LM: Since the AlphaMark equity investment philosophy is grounded by an appreciation of risk, how does that translate to investor success as rates head higher?

MS: We have always felt that it is important to talk about risk first. Most investors do not understand their tolerance for risk. They always want to talk about returns and how to maximize returns. It is our job as advisors to explain risk, quantify risk and help the clients appreciate risk. We are confident that our clients will have more successful portfolios as we limit risk and work to generate the best-suited returns for them.


LM: In an economic environment where rates gradually increase, how do you expect the stock markets to react short term and longer term?

MS: Historically, stocks can weather rising interest rates as long as the economy is strong. In the past, longer-term rates had only gone up because inflation expectations had gone up. Inflation expectations generally go up because of past inflationary experience and increased pressure on commodity and/or wage prices. Interestingly enough, the Fed has made its goal to raise rates even though neither of these environments exists. But look closer: Inflation does exist. Stocks have done quite well as the Fed has kept rates low. In fact, stocks and real estate prices have increased at what many have called an inflationary rate. So, the stock market reaction to increasing rates will depend on how strong earnings are. With all things equal, for every one percent increase in long-term interest rates there could be a 10 percent drop in stocks. If earnings are up 8 percent to 10 percent, then the stock market could move sideways. It is our opinion that the Fed is basing its policy on the observable price increases in real estate and stocks. The Fed will be very cautious to not create a panic but instead cool down the rise in those asset prices. Short term, this can mean much slower growth in stock prices but longer term lead to a healthier market environment where stocks can grow at their long-term average.

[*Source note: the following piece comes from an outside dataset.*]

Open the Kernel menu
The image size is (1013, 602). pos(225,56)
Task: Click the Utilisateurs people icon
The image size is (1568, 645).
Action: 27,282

LM: The International Monetary Fund recently cut its 2015 economic growth forecast to 3.3 percent from 3.5 percent amid mounting threats from China and the Eurozone. That’s the weakest pace since the financial crisis. With troubles hitting the Global Growth Outlook, what are some positive investment opportunities your firm has identified for your clients?

MS: 3.3 percent is still favorable growth. With that being said, we are concerned with rising U.S. rates, the recent rout in Chinese equities and the continuing problems with Greece. We have full confidence in domestic small cap equities and have advised clients to increase their small cap allocation by using the AlphaMark Actively Managed Small Cap ETF. SMCP is tax efficient, something that standard mutual funds lack. Its fees are 26 percent less than the average small cap mutual fund and it is liquid throughout the entire trading day. In addition, SMCP is completely transparent.

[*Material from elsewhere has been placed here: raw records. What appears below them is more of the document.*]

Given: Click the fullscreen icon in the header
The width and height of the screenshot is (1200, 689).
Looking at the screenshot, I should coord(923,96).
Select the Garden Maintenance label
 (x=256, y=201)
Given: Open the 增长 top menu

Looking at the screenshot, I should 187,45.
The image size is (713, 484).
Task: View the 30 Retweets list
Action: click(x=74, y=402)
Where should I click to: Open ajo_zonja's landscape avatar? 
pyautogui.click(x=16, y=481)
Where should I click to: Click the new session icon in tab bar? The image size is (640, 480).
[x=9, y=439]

LM: What’s the one thing that’s most misunderstood about the services you offer?

MS: The investment advisory business is filled with many individuals calling themselves financial advisors. These include stockbrokers, insurance salespeople and so-called wealth advisors from various financial institutions. Most of these individuals are glorified salespeople. AlphaMark Advisors is an independent registered investment advisor. We report to no one but our clients. We are completely independent and highly credentialed with a long-term track record. It is frustrating when the investing public lumps all financial professionals into the same basket. AlphaMark Advisors was the only Greater Cincinnati firm to be selected as one of CNBC’s Top 100 Wealth Management Firms.